* Tasks to perform *
(a) In the oneDAL passage, what is each of an algorithm's two computation stages for? Explain in one to three sentences.
(b) Rewrite the oneDAL passage, starting at "Following extensions are" and ending at "2 (Intel® AVX2)", with "supported" changed to "available".
(c) According to the oneDAL passage, which methods does the kNN algorithm support for training and inference?

* Passage shown *
☆ ☆ ☆
CPU Features Dispatching#

For each algorithm oneDAL provides several code paths for x86-64-compatible architectural extensions.

Following extensions are currently supported:

  • Intel® Streaming SIMD Extensions 2 (Intel® SSE2)

  • Intel® Streaming SIMD Extensions 4.2 (Intel® SSE4.2)

  • Intel® Advanced Vector Extensions 2 (Intel® AVX2)

  • Intel® Advanced Vector Extensions 512 (Intel® AVX-512)

The particular code path is chosen at runtime based on underlying hardware properties.

This chapter describes how the code is organized to support this variety of extensions.

Algorithm Implementation Options#

In addition to the architectural extensions, an algorithm in oneDAL may have various implementation options. Below is a description of these options to help you better understand the oneDAL code structure and conventions.

Computational Tasks#

An algorithm might have various tasks to compute. The most common options are:

Computational Stages#

An algorithm might have training and inference computation stages aimed at training a model on the input dataset and computing the inference results, respectively.

Computational Methods#

An algorithm can support several methods for the same type of computations. For example, kNN algorithm supports brute_force and kd_tree methods for algorithm training and inference.
☆ ☆ ☆
* Source excerpt *

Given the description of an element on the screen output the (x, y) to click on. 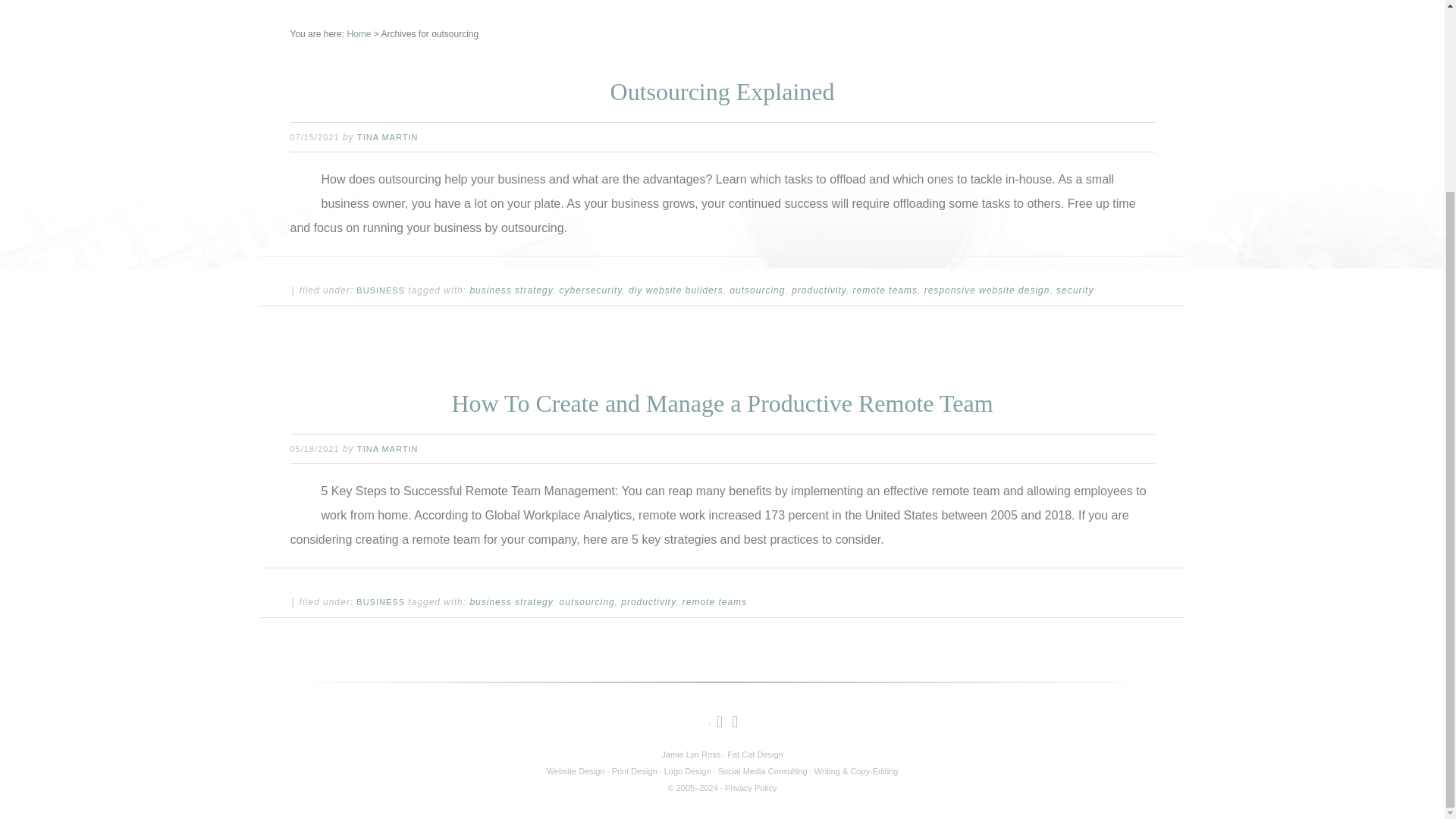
☆ ☆ ☆
* Results by task *
(a) The training stage trains a model on the input dataset. The inference stage computes the inference results.

(b)
Following extensions are currently available:

  • Intel® Streaming SIMD Extensions 2 (Intel® SSE2)

  • Intel® Streaming SIMD Extensions 4.2 (Intel® SSE4.2)

  • Intel® Advanced Vector Extensions 2 (Intel® AVX2)

(c) brute_force and kd_tree